Lina Marulanda (born Lina María Marulanda Cuartas; 15 May 1980 – 22 April 2010) was a Colombian television personality and model.

==Early life==
Marulanda was born in Medellín, Colombia. She began her modeling career at age 12. She first attended Santa María del Rosario de Medellín High School but moved to Parra Paris High School, from which she graduated, following conflicts with the directors and nuns at Santa María. Her adolescence was extremely busy with fashion shows and photo shoots; in a 2004 interview, Marulanda said she regretted having grown up this way.

After completing high school, Marulanda enrolled in Jorge Tadeo Lozano University in Bogotá, where she studied advertising.

==Career==
In 2002, she debuted as a presenter at CM& News. She later worked at Caracol News for six years, where she presented the 0700 edition and the international section of the broadcast. Beginning in 2003, she presented the entertainment portion of the evening news alongside actress Margarita Ortega and later alongside model Adriana Arboleda.

In December 2005, Marulanda went on to lead the entertainment portion of Caracol News at 12:30, with journalist and presenter Ivan Lalinde.
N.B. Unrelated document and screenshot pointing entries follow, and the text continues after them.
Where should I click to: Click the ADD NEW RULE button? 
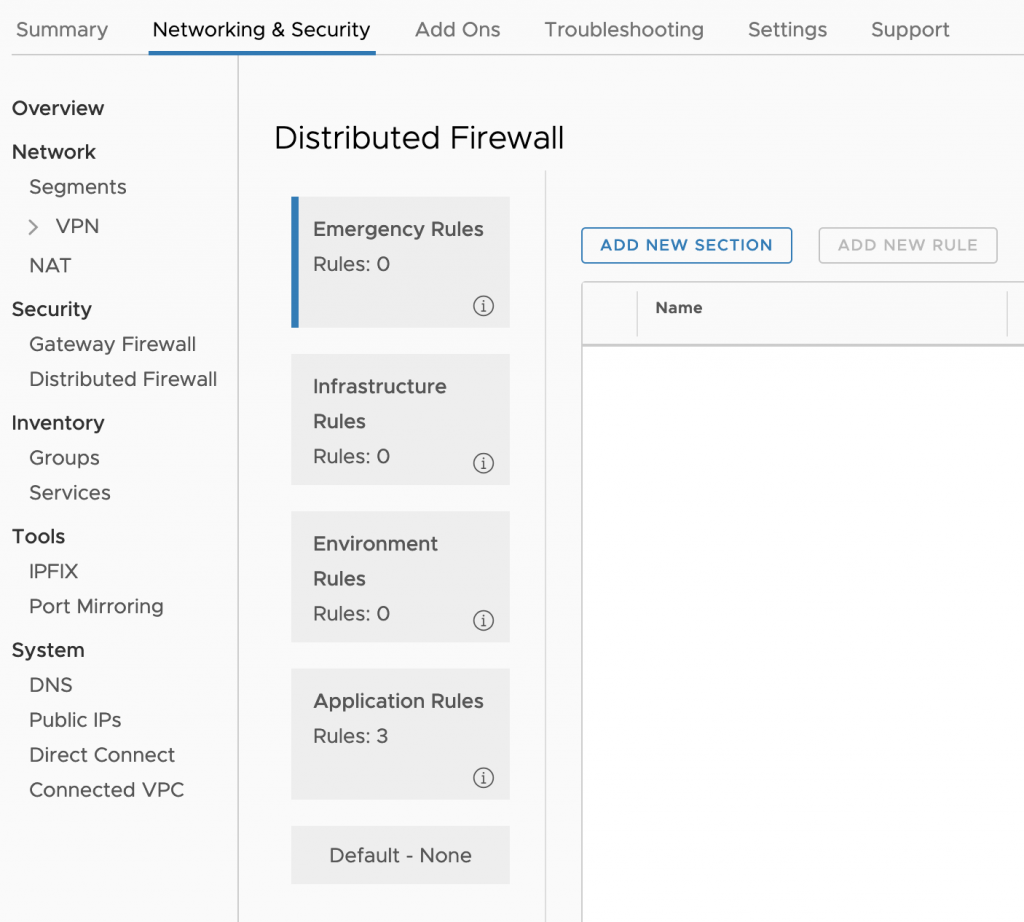[x=907, y=245]
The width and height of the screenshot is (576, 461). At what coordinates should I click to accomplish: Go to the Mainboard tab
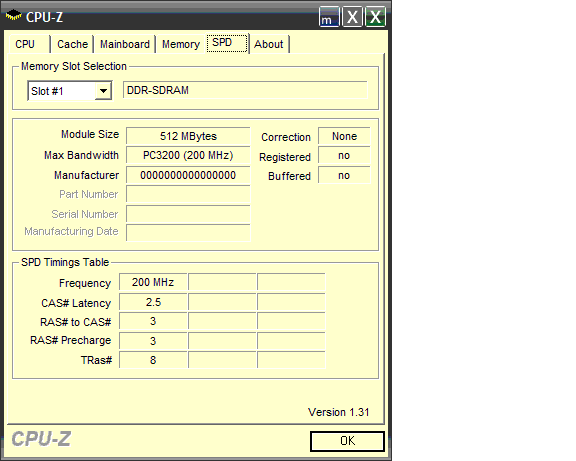click(125, 44)
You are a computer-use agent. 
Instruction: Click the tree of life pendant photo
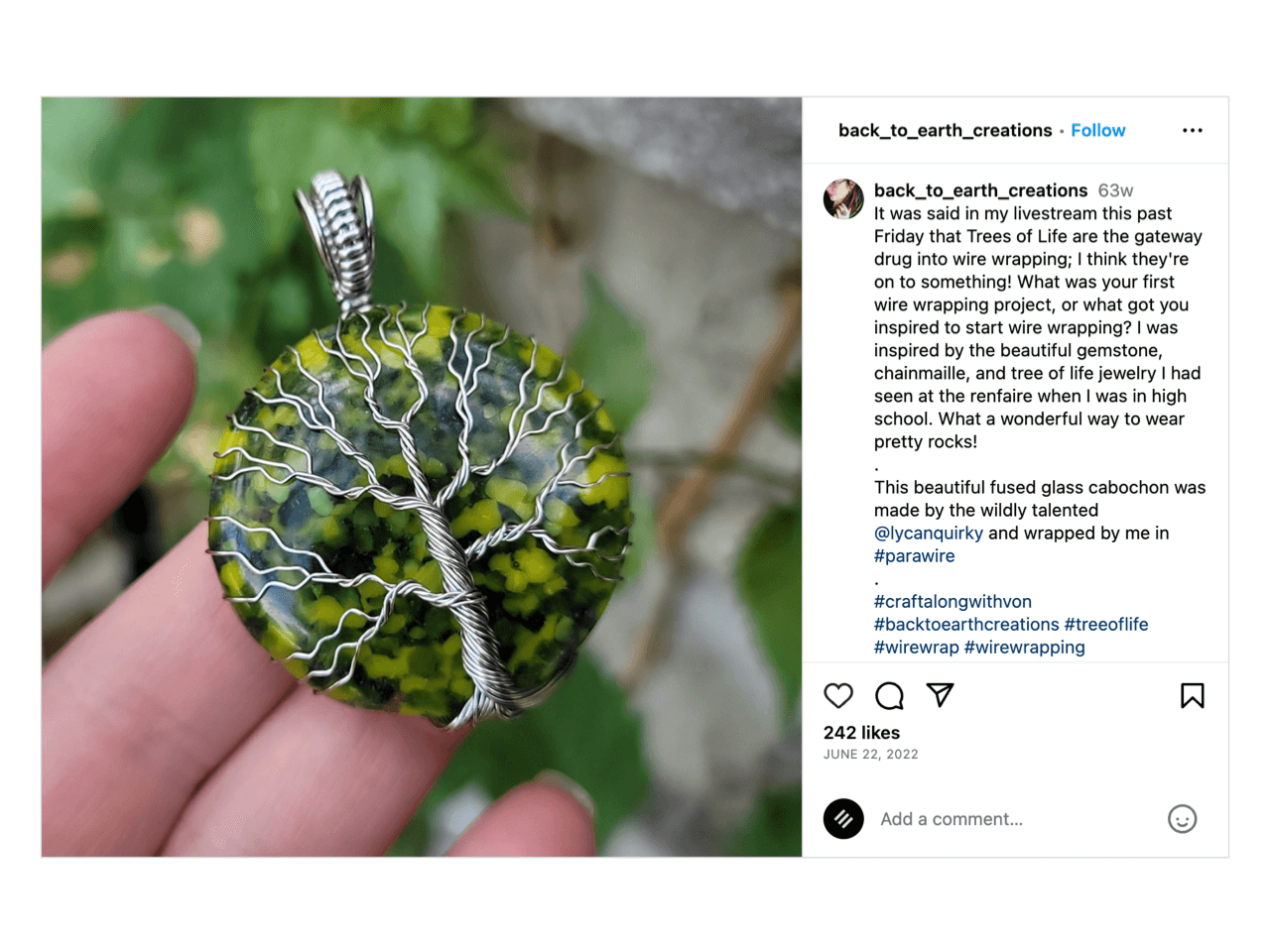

In early 2007, she hosted the reality show Challenge 20-07 on Canal Caracol. That July, she returned to CM& News, doing special reports on Colombiamoda 2007. She also reported on Colombiamoda 2007 for the station W Radio. On 24 July 2007, Marulanda joined the team of La hora del Regreso on W Radio, replacing Marcela Sarmiento.

She was a spokesmodel for major brands of clothing and appeared in magazines including SoHo, Don Juan, Cromos, and G.

==Death==
On 22 April 2010, Marulanda died upon falling from the balcony of her sixth-floor apartment. Her death was considered a suicide. Marulanda was with her parents, ex-husband, and a doctor at the time. She was in the midst of divorce proceedings with Carlos Oñate, her second husband, to whom she had been married for only three months.